— BEGIN Task data —

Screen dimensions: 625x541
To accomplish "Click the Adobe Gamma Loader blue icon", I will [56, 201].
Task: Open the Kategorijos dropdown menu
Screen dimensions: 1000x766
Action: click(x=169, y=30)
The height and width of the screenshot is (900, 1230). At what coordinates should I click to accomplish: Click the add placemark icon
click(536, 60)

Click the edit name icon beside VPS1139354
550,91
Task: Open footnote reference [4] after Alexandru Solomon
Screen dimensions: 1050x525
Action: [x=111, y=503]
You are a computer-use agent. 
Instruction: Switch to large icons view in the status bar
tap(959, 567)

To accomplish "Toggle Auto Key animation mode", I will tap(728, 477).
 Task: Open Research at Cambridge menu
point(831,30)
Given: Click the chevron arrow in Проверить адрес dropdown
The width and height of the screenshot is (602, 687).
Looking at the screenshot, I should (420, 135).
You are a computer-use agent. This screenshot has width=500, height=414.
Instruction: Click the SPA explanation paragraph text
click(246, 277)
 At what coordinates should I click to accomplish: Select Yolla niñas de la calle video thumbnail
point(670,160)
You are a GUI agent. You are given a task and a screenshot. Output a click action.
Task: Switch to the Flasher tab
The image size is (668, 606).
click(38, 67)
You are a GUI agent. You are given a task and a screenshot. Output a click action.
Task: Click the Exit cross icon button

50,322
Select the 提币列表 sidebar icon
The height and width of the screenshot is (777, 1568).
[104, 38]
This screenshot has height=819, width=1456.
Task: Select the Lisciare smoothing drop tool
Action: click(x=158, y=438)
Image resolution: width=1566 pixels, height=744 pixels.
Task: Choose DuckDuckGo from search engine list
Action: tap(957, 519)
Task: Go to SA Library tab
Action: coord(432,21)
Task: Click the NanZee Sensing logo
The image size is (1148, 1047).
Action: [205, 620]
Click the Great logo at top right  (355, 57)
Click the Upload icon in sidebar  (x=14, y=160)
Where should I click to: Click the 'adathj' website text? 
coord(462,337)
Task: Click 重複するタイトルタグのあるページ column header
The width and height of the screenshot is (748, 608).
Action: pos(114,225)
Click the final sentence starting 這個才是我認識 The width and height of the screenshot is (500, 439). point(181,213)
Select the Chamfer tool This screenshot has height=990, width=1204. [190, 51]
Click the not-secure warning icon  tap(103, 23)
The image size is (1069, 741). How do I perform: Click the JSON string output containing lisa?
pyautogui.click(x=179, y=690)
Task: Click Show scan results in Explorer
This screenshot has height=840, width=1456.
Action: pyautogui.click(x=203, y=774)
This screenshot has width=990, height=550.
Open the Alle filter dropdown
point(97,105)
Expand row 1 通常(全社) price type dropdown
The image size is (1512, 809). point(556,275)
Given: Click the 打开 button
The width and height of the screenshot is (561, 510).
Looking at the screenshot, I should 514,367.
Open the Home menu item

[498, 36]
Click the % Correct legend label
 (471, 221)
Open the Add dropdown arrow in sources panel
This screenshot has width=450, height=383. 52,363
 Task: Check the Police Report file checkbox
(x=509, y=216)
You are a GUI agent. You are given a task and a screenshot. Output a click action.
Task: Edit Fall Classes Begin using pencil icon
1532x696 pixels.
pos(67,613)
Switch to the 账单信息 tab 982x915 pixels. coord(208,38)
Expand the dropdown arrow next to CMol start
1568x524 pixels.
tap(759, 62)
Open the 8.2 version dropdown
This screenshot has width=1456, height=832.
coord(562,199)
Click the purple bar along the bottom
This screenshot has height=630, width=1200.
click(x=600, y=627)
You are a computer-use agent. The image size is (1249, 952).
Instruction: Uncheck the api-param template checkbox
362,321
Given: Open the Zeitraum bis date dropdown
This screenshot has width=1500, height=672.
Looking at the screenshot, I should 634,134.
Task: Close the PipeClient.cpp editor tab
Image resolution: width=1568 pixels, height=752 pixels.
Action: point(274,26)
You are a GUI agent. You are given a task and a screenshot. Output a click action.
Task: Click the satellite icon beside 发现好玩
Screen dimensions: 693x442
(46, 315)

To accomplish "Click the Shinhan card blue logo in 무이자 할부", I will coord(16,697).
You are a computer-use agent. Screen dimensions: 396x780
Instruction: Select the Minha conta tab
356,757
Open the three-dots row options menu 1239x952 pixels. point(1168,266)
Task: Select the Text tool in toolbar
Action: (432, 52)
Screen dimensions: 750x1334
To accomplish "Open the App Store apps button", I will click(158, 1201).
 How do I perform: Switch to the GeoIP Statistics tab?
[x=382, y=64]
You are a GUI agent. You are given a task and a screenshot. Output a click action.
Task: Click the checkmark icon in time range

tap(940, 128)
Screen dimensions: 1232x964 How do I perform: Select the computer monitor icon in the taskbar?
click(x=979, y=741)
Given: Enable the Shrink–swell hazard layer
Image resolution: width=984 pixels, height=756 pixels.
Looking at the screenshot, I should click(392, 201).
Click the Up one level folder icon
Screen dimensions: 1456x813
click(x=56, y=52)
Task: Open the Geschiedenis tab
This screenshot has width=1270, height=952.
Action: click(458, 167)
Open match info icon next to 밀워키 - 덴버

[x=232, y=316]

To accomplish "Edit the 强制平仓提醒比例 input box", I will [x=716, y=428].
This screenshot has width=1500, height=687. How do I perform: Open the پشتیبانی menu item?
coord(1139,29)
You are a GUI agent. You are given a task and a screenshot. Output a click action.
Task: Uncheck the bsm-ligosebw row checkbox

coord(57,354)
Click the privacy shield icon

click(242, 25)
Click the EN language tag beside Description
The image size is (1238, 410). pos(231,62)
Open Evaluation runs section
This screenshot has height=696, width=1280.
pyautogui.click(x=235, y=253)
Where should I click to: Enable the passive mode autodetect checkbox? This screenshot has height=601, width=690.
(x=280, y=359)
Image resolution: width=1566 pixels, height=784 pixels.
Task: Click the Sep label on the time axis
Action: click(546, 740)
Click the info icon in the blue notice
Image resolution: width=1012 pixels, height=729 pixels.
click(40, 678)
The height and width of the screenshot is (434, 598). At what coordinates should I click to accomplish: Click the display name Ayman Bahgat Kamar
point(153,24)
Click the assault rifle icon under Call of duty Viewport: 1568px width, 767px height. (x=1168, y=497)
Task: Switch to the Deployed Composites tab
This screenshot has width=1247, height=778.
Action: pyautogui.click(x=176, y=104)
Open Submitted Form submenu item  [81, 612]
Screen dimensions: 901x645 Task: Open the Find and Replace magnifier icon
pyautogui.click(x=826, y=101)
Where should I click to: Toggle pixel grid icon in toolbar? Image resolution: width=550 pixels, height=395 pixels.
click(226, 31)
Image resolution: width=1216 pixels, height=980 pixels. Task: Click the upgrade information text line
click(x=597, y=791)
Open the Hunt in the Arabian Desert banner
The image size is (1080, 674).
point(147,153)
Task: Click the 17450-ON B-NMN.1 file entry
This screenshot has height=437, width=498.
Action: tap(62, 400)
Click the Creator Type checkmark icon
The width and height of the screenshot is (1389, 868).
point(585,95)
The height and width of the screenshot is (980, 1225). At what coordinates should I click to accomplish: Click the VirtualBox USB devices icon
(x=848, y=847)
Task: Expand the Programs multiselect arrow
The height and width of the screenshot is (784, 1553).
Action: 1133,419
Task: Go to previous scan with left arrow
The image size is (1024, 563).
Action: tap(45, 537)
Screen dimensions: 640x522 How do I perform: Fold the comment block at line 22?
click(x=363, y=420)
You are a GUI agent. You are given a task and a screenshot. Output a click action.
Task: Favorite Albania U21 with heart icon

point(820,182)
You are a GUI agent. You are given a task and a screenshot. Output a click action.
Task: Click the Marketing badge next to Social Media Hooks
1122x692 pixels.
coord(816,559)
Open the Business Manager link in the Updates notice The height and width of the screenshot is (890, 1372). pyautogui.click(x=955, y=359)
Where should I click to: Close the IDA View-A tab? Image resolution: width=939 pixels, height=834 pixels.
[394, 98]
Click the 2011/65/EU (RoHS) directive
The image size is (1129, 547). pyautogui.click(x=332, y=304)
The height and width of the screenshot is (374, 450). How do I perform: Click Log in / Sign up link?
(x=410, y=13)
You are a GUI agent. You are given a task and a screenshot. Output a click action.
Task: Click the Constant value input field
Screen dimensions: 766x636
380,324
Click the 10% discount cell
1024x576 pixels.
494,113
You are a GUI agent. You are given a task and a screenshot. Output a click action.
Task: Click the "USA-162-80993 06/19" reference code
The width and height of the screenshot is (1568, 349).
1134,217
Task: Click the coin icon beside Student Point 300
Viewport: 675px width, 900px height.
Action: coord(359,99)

— END Task data —

Rewrite the lines starting with the line containing "Click the edit name icon beside VPS1139354" and going on through the line containing "click(246, 277)", swapping "Instruction" for "Directive" and changing nothing else. Give only those lines.

Click the edit name icon beside VPS1139354
550,91
Task: Open footnote reference [4] after Alexandru Solomon
Screen dimensions: 1050x525
Action: [x=111, y=503]
You are a computer-use agent. 
Directive: Switch to large icons view in the status bar
tap(959, 567)

To accomplish "Toggle Auto Key animation mode", I will tap(728, 477).
 Task: Open Research at Cambridge menu
point(831,30)
Given: Click the chevron arrow in Проверить адрес dropdown
The width and height of the screenshot is (602, 687).
Looking at the screenshot, I should (420, 135).
You are a computer-use agent. This screenshot has width=500, height=414.
Directive: Click the SPA explanation paragraph text
click(246, 277)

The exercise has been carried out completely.